Selamat datang di KSPN Kota Semarang

Dewan Pengurus Daerah Federasi Kesatuan Serikat Pekerja Nasional (DPD FKSPN) Kota Semarang

KSPN CENTER
Perum Green Aryamukti Residence
Jl. Aryamukti Timur No.07 Pedurungan, Semarang
E-mail : kspnkotasemarang@gmail.com,
Nomor bukti pencatatan : 30 / 251 / OP.CS / 17 / VIII / 2014
Rekening DPD FKSPN Kota Semarang : BRI Cabang Brigjen Sudiarto , No.rek : 0435-01 003229 53 7

Jumat, 19 Oktober 2012

UMK 2013 (2-Habis) Bersahabat dengan Baju Bekas dan Mi Instan

Suara Merdeka "Semarang Metro"
20 Oktober 2012
 
AZAN Subuh baru saja berkumandang. Suasana sebuah kos-kosan yang tidak jauh dari kawasan industri itu pun mulai menampakkan kehidupannya. Empat perempuan berkalung handuk terkantuk-kantuk mengantre di depan dua kamar mandi yang ada di sudut komplek kos-kosan berbentuk U itu.
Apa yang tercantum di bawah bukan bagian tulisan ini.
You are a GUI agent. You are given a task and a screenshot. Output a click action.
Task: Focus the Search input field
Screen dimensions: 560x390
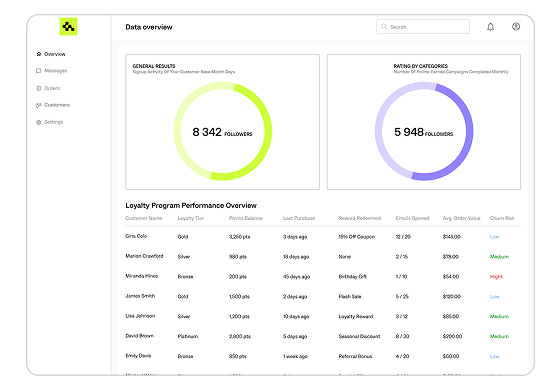pyautogui.click(x=423, y=26)
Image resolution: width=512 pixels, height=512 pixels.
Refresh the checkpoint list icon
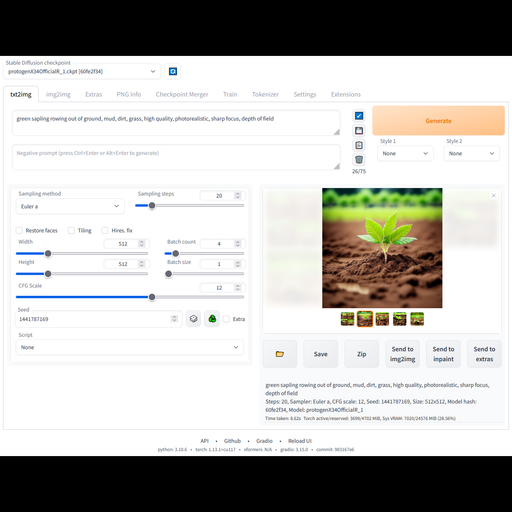(173, 71)
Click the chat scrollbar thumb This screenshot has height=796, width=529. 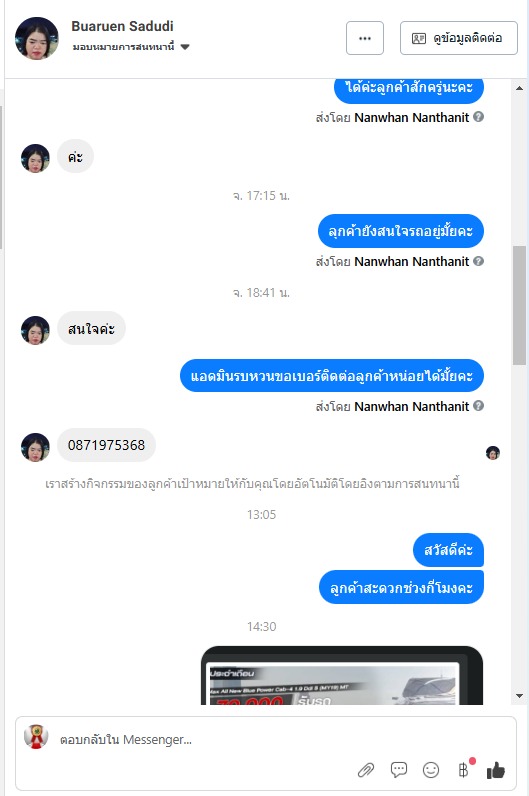(x=519, y=306)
Dari sebuah kamar, tiba-tiba pecah tangisan bayi, diikuti gerutuan laki-laki tentang seragam kerjanya yang pesing terkena ompol. Seorang perempuan yang tak lain istri laki-laki itu menengahi dengan lembut suaranya yang menenangkan.
”Uwis to mas, di lemari kan masih ada seragam yang lama. Yang ini nanti tak cucikan, kebetulan hari ini aku libur. Siang nanti aku juga mau antar adik ke posyandu.”

Di sudut lain, seorang perempuan berambut pendek malas-malasan beranjak dari dipan sempit yang hanya muat satu orang. Pakaian kotor di sudut kamar dibiarkan berserakan. Tak peduli dengan rambutnya yang masih acak-acakan, langsung disambarnya handuk dari jemuran.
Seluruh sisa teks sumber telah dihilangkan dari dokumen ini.